I'm happy with my debut in the blogosphere.
I got some feedback and - most importantly - critics and suggestions.
I'd like to thank those of you who spread the news about the new kid on the block.

I will use this post to sum up what has emerged from the comments here and at Tango's blog.

1. What my analysis shows is the best (or at least a very good) alignment for maximizing the proportions of batted balls that are caught by the seven fielders. That's not the whole picture about defense.
The first baseman has to take care of the assists by the other infielders so he's not completely free to take a position on the field; my model doesn't account for this.

2. Not all batted balls are created equal. An up-the-middle groundball usually produces a single, while a grounder down either foul line is more likely to produce an extra-base hit. My analysis treats all the batted balls the same way.
Batted balls should be weighted according to the likelihood of them becoming a single, a double and so on. Anyway such a weighting would improve a theoretical defense alignment without considering the game situation: sometimes you have to concede the single and guard the lines, in other situations a hit is all the opponent needs to win the game so you don't care about giving up a single or a double (obviously, in such a case, you wouldn't dream of leaving the left side of the infield unguarded).
On the same subject I'd like to reiterate that we have no available information on the speed of the batted balls: even if the third basemen had as much range as the shortstops, we should probably expect them to cover less ground, because balls get at them more quickly. I think that is just a matter of having the data, because cluster analysis can cope with more than two dimensions.

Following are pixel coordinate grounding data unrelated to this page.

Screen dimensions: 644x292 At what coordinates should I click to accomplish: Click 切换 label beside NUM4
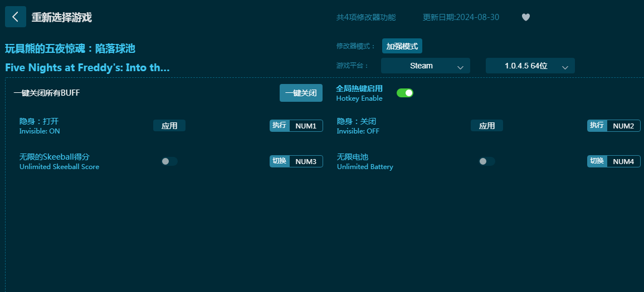click(597, 161)
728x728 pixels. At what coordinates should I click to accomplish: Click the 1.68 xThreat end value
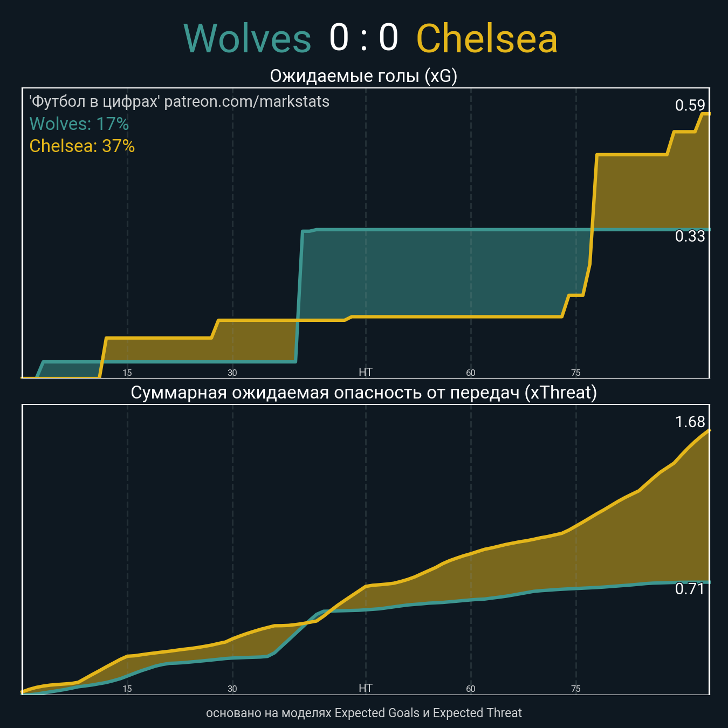(x=690, y=422)
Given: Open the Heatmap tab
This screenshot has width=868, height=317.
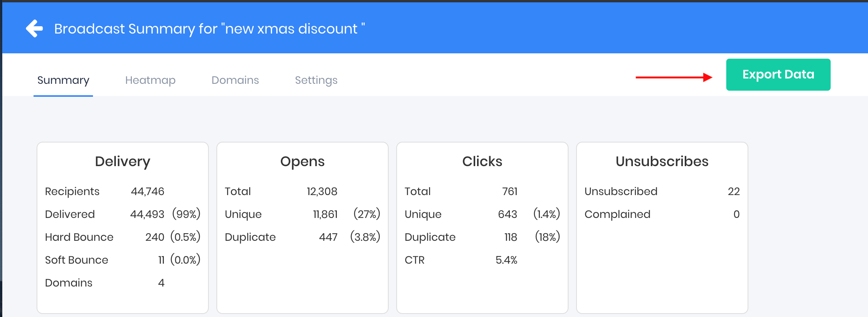Looking at the screenshot, I should click(150, 80).
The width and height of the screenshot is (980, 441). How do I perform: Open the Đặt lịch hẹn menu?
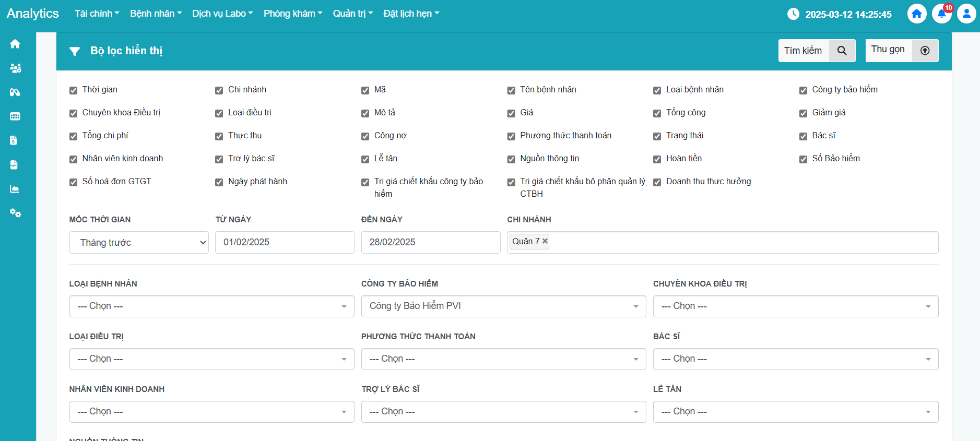[411, 14]
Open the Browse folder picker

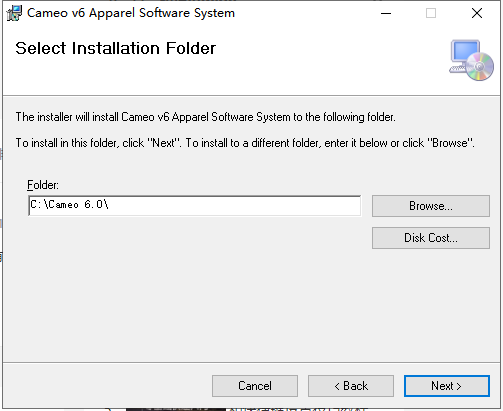point(431,206)
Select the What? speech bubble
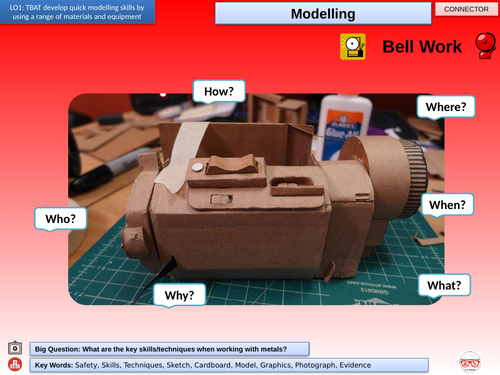The width and height of the screenshot is (500, 375). point(444,285)
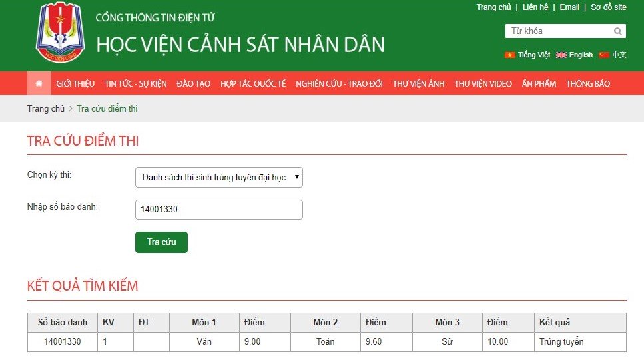Screen dimensions: 644x362
Task: Open the Tin tức - Sự kiện menu
Action: point(136,83)
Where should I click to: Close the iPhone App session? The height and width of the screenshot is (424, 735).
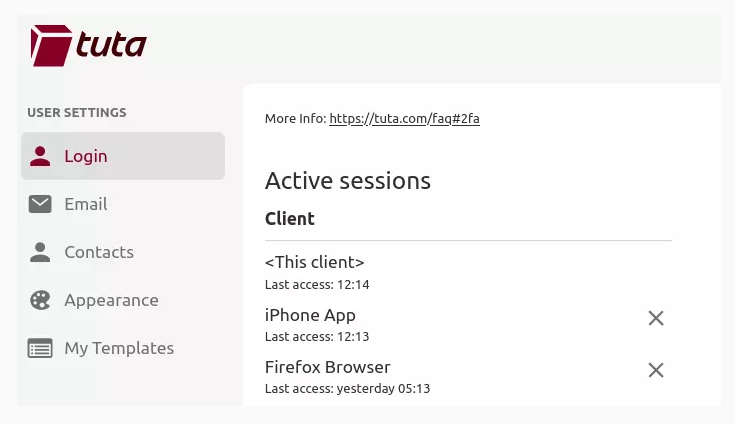click(656, 318)
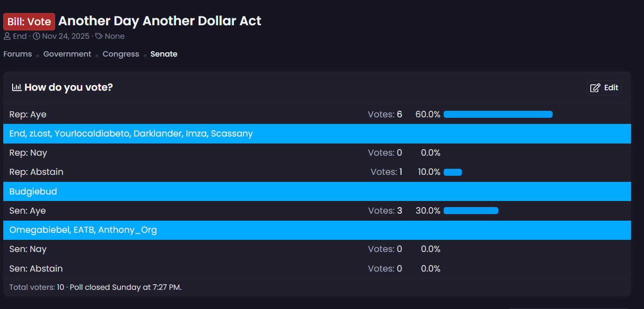The height and width of the screenshot is (309, 644).
Task: Navigate to the Congress breadcrumb
Action: [x=121, y=54]
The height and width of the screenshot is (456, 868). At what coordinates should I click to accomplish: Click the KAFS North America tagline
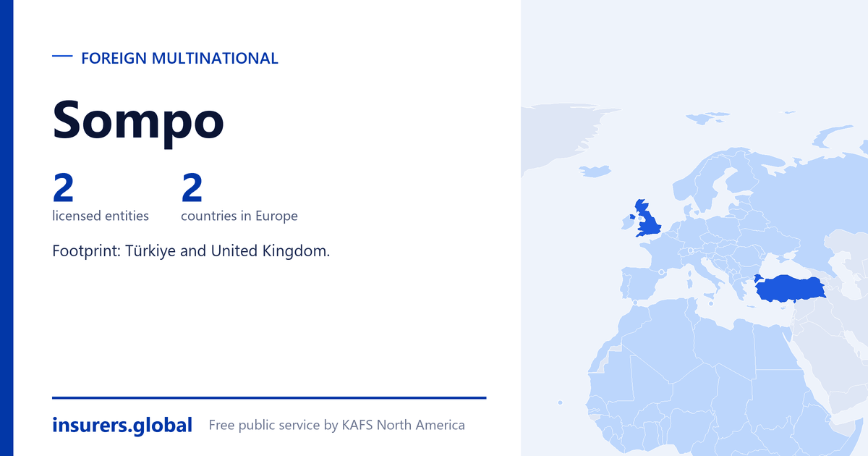[336, 425]
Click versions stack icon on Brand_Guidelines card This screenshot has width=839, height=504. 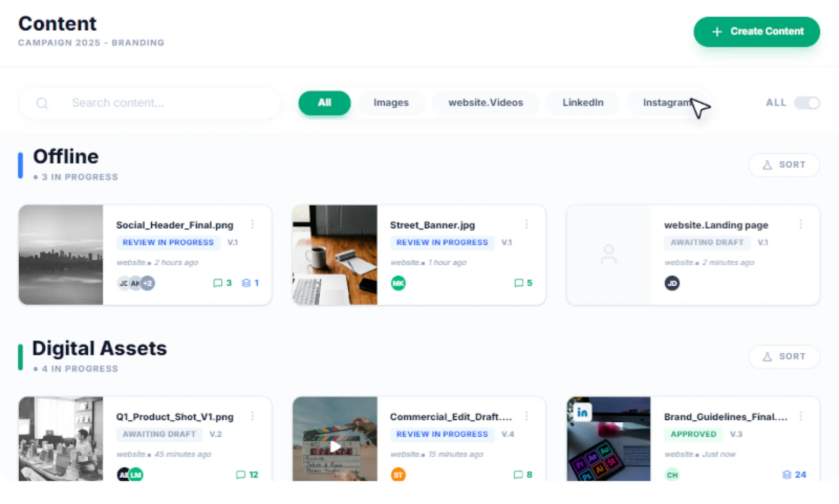(x=787, y=475)
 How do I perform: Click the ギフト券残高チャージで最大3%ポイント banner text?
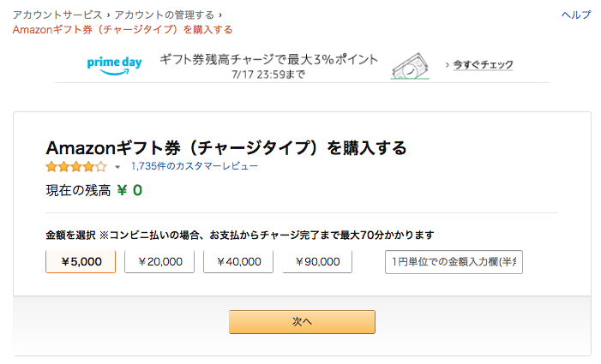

3. Not all hitters are created equal. A second baseman throwing from short right can easily beat the big men running to first; the specific batter I considered can move faster than Big Papi, Howard & co.
Utley's speed also makes him a bigger threat on the basepaths, should he decide to lay down a bunt to the left side.

4. Not all fielders are created equal. Defensemen have different ranges, some move better on one side, some can't run backward, and so on. Obviously they should choose their position according to their strenghts and weaknesses too.

With my first couple of posts I intended to scratch a surface, and I'm really happy that people read them with interest. I never thought that a team can look at the graphs I posted and place his fielders in the very same spots. I'm not even sure that a team can learn anything new from such charts: a few readers of my posts weren't aware about the pull tendency of Chase Utley, but the Rays were playing him shifted four months ago (actually it was their weird alignment that made me delve on the issue).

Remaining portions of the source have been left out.